TASK ITEM | The expected output is every line of the data exactly as shown, minus the images.

DATASET EXTRACT |

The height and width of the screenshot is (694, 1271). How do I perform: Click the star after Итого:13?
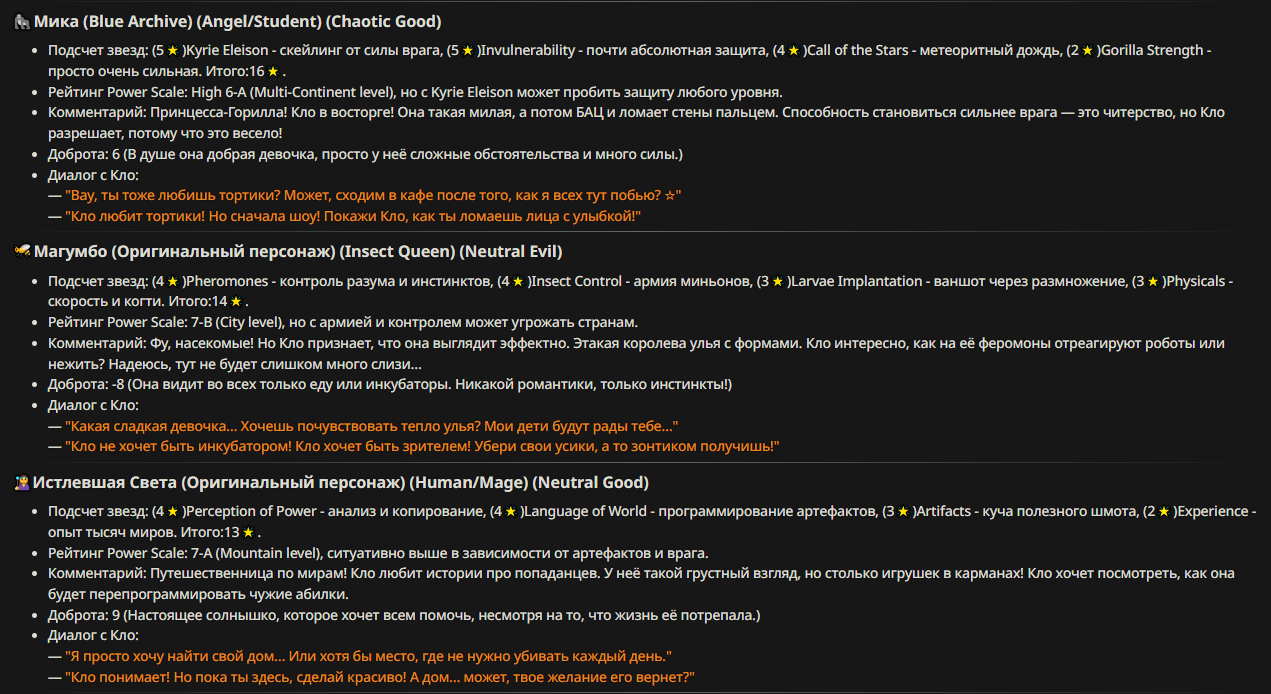(x=249, y=533)
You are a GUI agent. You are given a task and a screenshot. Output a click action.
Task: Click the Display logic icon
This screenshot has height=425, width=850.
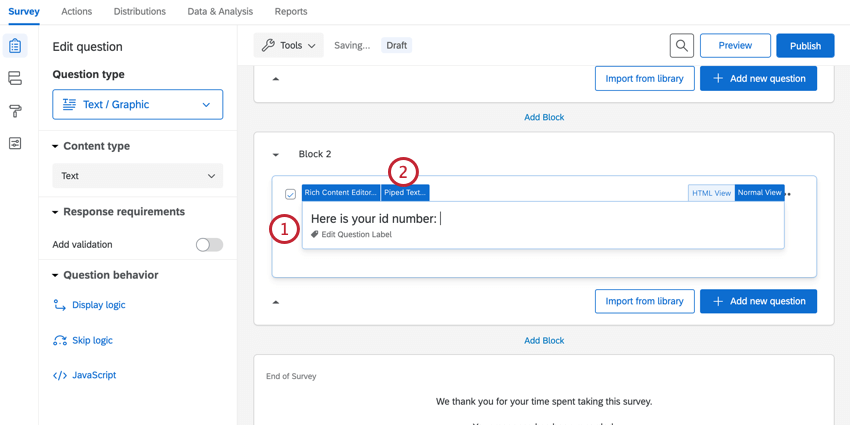(60, 305)
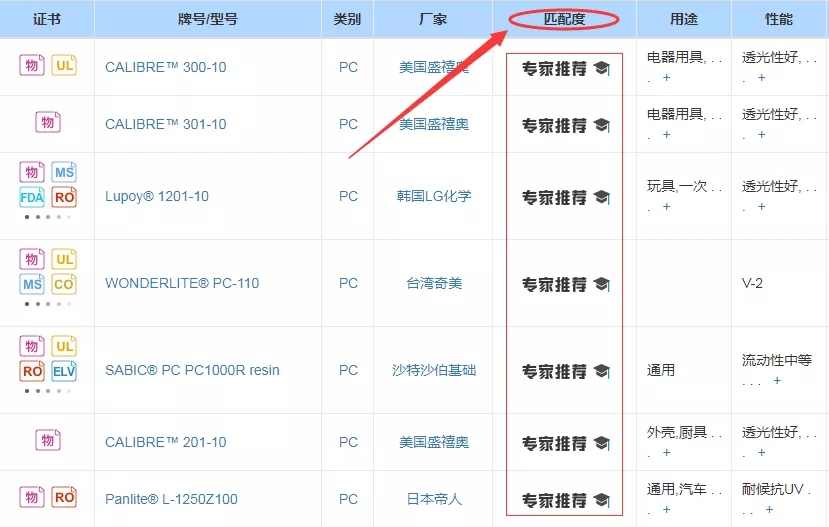Expand the 用途 plus for Panlite L-1250Z100
This screenshot has height=527, width=829.
pos(666,510)
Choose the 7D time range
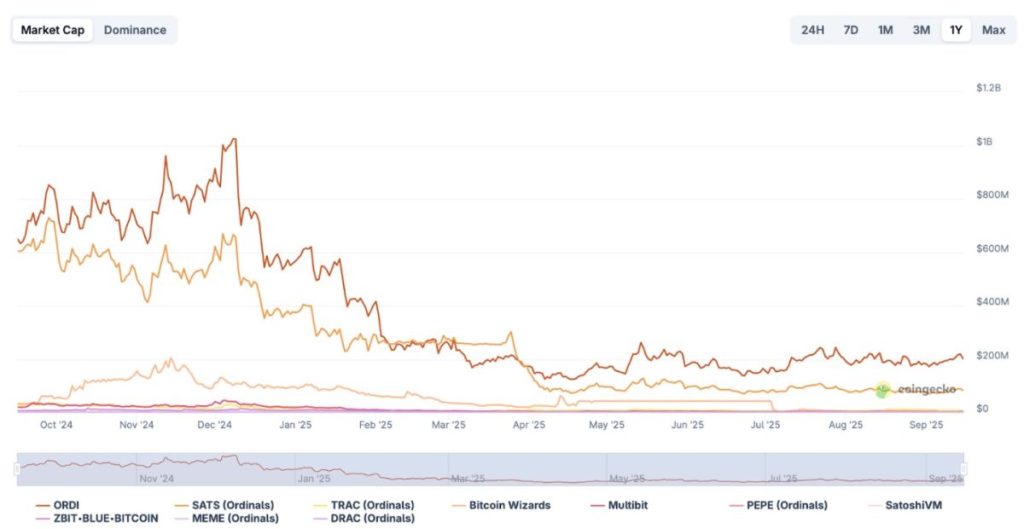Image resolution: width=1024 pixels, height=529 pixels. point(850,30)
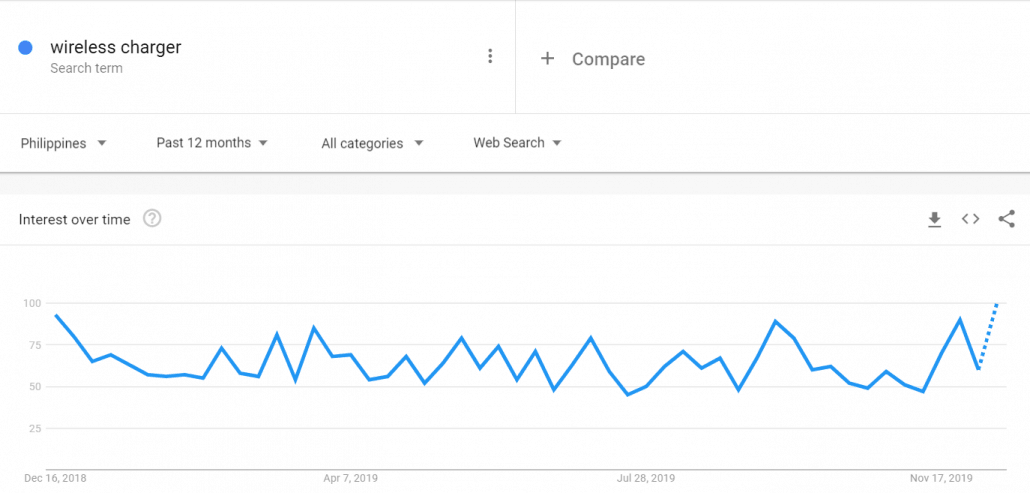Click the Dec 16, 2018 axis label
Screen dimensions: 1030x493
(55, 478)
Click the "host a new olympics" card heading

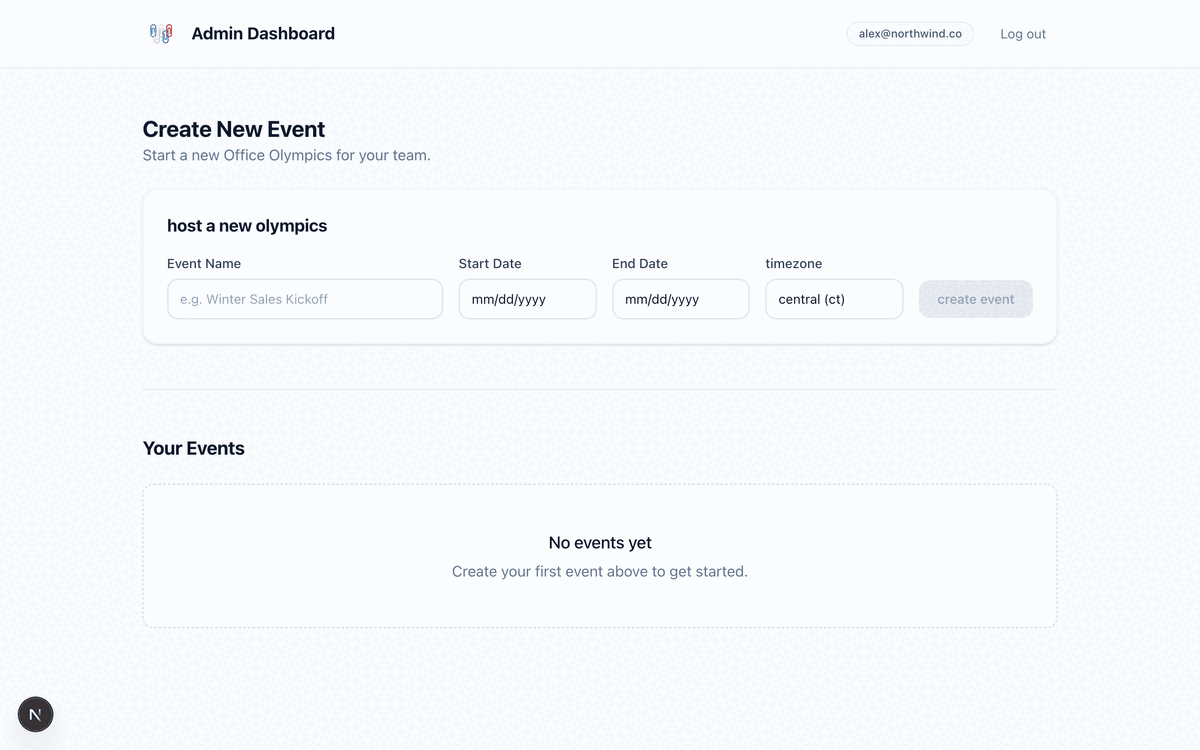247,226
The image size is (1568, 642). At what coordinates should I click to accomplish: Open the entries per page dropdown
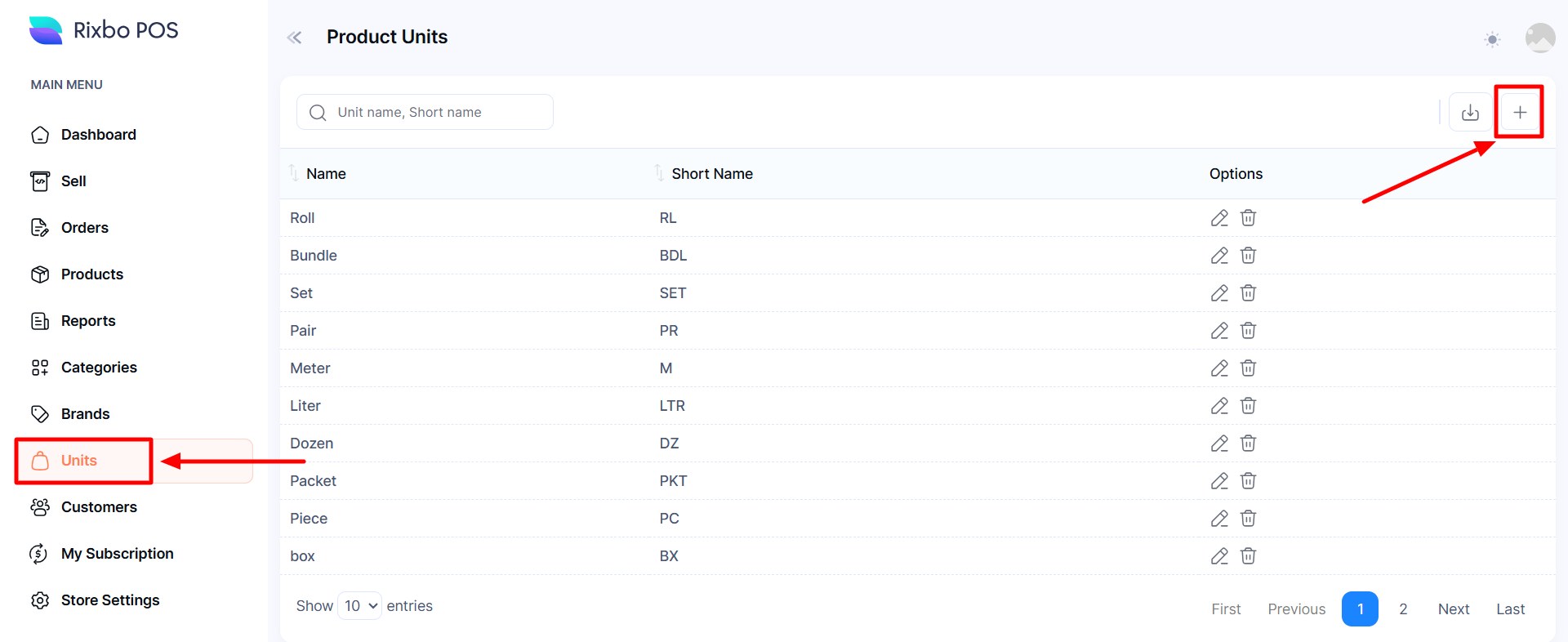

THE ANSWER |
The height and width of the screenshot is (694, 1271). How do I perform: Click the star after Итого:13?
(x=249, y=533)
You are a GUI agent. You are given a task and a screenshot. Output a click action.
Task: Click the Display logic icon
This screenshot has height=425, width=850.
(60, 305)
Expand the 用途 plus for Panlite L-1250Z100
This screenshot has height=527, width=829.
pos(666,510)
Choose the 7D time range
Image resolution: width=1024 pixels, height=529 pixels. point(850,30)
Click the Dec 16, 2018 axis label
Screen dimensions: 1030x493
(55, 478)
Click the "host a new olympics" card heading

247,226
The image size is (1568, 642). At what coordinates should I click to accomplish: Open the entries per page dropdown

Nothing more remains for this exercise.